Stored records
☆ ☆ ☆ ☆ ☆

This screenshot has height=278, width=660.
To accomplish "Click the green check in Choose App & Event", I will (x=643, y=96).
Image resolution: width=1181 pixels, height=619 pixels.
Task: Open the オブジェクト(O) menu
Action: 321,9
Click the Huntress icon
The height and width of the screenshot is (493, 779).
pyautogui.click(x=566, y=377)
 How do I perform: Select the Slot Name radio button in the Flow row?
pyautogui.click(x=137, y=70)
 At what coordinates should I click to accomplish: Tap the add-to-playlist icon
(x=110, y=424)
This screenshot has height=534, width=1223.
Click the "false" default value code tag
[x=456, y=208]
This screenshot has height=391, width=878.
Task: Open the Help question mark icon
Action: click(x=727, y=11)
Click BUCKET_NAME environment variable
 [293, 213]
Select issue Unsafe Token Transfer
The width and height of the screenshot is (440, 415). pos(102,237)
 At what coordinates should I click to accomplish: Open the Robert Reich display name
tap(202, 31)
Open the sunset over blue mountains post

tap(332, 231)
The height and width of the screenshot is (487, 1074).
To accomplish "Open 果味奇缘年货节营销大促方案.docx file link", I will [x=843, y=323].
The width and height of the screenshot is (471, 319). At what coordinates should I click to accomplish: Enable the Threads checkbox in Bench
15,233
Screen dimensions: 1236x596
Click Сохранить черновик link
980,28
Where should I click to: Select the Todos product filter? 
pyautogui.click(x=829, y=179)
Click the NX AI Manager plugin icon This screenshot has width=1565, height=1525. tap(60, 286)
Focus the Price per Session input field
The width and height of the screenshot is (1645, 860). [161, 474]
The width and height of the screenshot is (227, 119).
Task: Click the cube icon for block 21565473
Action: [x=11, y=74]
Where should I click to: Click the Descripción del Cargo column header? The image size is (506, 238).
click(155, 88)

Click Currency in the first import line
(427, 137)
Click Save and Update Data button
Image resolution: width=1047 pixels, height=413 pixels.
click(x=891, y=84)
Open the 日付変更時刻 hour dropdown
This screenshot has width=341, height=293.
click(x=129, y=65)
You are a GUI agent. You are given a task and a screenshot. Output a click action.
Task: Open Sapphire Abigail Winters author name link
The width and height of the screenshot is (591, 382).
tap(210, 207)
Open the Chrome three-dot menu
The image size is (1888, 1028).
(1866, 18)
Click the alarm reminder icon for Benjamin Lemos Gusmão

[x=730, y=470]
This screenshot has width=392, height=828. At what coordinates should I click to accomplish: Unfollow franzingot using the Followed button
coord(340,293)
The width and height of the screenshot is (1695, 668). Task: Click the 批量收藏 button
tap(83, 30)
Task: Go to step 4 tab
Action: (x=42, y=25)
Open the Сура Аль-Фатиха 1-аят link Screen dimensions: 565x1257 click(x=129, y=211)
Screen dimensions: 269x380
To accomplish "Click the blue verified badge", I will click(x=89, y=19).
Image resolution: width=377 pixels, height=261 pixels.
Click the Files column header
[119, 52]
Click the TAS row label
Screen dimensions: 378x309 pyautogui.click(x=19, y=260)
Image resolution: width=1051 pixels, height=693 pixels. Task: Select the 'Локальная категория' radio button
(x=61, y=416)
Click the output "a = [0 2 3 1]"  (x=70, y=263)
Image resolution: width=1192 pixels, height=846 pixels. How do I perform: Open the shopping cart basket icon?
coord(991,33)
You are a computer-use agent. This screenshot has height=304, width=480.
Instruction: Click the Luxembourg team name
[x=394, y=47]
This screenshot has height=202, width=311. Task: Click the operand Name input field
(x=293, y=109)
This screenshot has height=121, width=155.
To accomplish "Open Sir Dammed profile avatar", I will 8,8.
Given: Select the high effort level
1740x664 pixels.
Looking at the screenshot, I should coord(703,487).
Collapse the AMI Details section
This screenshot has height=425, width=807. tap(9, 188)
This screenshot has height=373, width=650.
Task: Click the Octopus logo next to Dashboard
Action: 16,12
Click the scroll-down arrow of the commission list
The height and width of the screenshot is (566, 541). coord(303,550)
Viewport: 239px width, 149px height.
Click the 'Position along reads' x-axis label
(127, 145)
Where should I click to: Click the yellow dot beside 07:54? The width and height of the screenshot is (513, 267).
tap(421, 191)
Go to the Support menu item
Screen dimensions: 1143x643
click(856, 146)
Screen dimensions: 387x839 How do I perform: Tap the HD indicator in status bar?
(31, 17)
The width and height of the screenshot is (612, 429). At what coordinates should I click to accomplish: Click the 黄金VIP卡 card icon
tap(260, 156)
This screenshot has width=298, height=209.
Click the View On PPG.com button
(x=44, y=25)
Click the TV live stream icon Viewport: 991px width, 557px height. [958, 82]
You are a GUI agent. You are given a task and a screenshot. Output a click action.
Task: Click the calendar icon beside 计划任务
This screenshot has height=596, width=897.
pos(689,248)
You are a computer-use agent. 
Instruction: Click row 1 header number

☆ ☆ ☆ ☆ ☆

In your answer, reproduce every entry exactly as it was written.

Exercise response.
This screenshot has height=278, width=660.
To accomplish "Click the green check in Choose App & Event", I will (x=643, y=96).
Image resolution: width=1181 pixels, height=619 pixels.
Task: Open the オブジェクト(O) menu
Action: 321,9
Click the Huntress icon
The height and width of the screenshot is (493, 779).
pyautogui.click(x=566, y=377)
 How do I perform: Select the Slot Name radio button in the Flow row?
pyautogui.click(x=137, y=70)
 At what coordinates should I click to accomplish: Tap the add-to-playlist icon
(x=110, y=424)
This screenshot has height=534, width=1223.
Click the "false" default value code tag
[x=456, y=208]
This screenshot has height=391, width=878.
Task: Open the Help question mark icon
Action: click(x=727, y=11)
Click BUCKET_NAME environment variable
 [293, 213]
Select issue Unsafe Token Transfer
The width and height of the screenshot is (440, 415). pos(102,237)
 At what coordinates should I click to accomplish: Open the Robert Reich display name
tap(202, 31)
Open the sunset over blue mountains post

tap(332, 231)
The height and width of the screenshot is (487, 1074).
To accomplish "Open 果味奇缘年货节营销大促方案.docx file link", I will [x=843, y=323].
The width and height of the screenshot is (471, 319). At what coordinates should I click to accomplish: Enable the Threads checkbox in Bench
15,233
Screen dimensions: 1236x596
Click Сохранить черновик link
980,28
Where should I click to: Select the Todos product filter? 
pyautogui.click(x=829, y=179)
Click the NX AI Manager plugin icon This screenshot has width=1565, height=1525. tap(60, 286)
Focus the Price per Session input field
The width and height of the screenshot is (1645, 860). [161, 474]
The width and height of the screenshot is (227, 119).
Task: Click the cube icon for block 21565473
Action: [x=11, y=74]
Where should I click to: Click the Descripción del Cargo column header? The image size is (506, 238).
click(155, 88)

Click Currency in the first import line
(427, 137)
Click Save and Update Data button
Image resolution: width=1047 pixels, height=413 pixels.
click(x=891, y=84)
Open the 日付変更時刻 hour dropdown
This screenshot has width=341, height=293.
click(x=129, y=65)
You are a GUI agent. You are given a task and a screenshot. Output a click action.
Task: Open Sapphire Abigail Winters author name link
The width and height of the screenshot is (591, 382).
tap(210, 207)
Open the Chrome three-dot menu
The image size is (1888, 1028).
(1866, 18)
Click the alarm reminder icon for Benjamin Lemos Gusmão

[x=730, y=470]
This screenshot has width=392, height=828. At what coordinates should I click to accomplish: Unfollow franzingot using the Followed button
coord(340,293)
The width and height of the screenshot is (1695, 668). Task: Click the 批量收藏 button
tap(83, 30)
Task: Go to step 4 tab
Action: (x=42, y=25)
Open the Сура Аль-Фатиха 1-аят link Screen dimensions: 565x1257 click(x=129, y=211)
Screen dimensions: 269x380
To accomplish "Click the blue verified badge", I will click(x=89, y=19).
Image resolution: width=377 pixels, height=261 pixels.
Click the Files column header
[119, 52]
Click the TAS row label
Screen dimensions: 378x309 pyautogui.click(x=19, y=260)
Image resolution: width=1051 pixels, height=693 pixels. Task: Select the 'Локальная категория' radio button
(x=61, y=416)
Click the output "a = [0 2 3 1]"  (x=70, y=263)
Image resolution: width=1192 pixels, height=846 pixels. How do I perform: Open the shopping cart basket icon?
coord(991,33)
You are a computer-use agent. This screenshot has height=304, width=480.
Instruction: Click the Luxembourg team name
[x=394, y=47]
This screenshot has height=202, width=311. Task: Click the operand Name input field
(x=293, y=109)
This screenshot has height=121, width=155.
To accomplish "Open Sir Dammed profile avatar", I will 8,8.
Given: Select the high effort level
1740x664 pixels.
Looking at the screenshot, I should coord(703,487).
Collapse the AMI Details section
This screenshot has height=425, width=807. tap(9, 188)
This screenshot has height=373, width=650.
Task: Click the Octopus logo next to Dashboard
Action: 16,12
Click the scroll-down arrow of the commission list
The height and width of the screenshot is (566, 541). coord(303,550)
Viewport: 239px width, 149px height.
Click the 'Position along reads' x-axis label
(127, 145)
Where should I click to: Click the yellow dot beside 07:54? The width and height of the screenshot is (513, 267).
tap(421, 191)
Go to the Support menu item
Screen dimensions: 1143x643
click(856, 146)
Screen dimensions: 387x839 How do I perform: Tap the HD indicator in status bar?
(31, 17)
The width and height of the screenshot is (612, 429). At what coordinates should I click to accomplish: Click the 黄金VIP卡 card icon
tap(260, 156)
This screenshot has width=298, height=209.
Click the View On PPG.com button
(x=44, y=25)
Click the TV live stream icon Viewport: 991px width, 557px height. [958, 82]
You are a GUI agent. You are given a task and a screenshot. Output a click action.
Task: Click the calendar icon beside 计划任务
This screenshot has height=596, width=897.
pos(689,248)
You are a computer-use agent. 
Instruction: Click row 1 header number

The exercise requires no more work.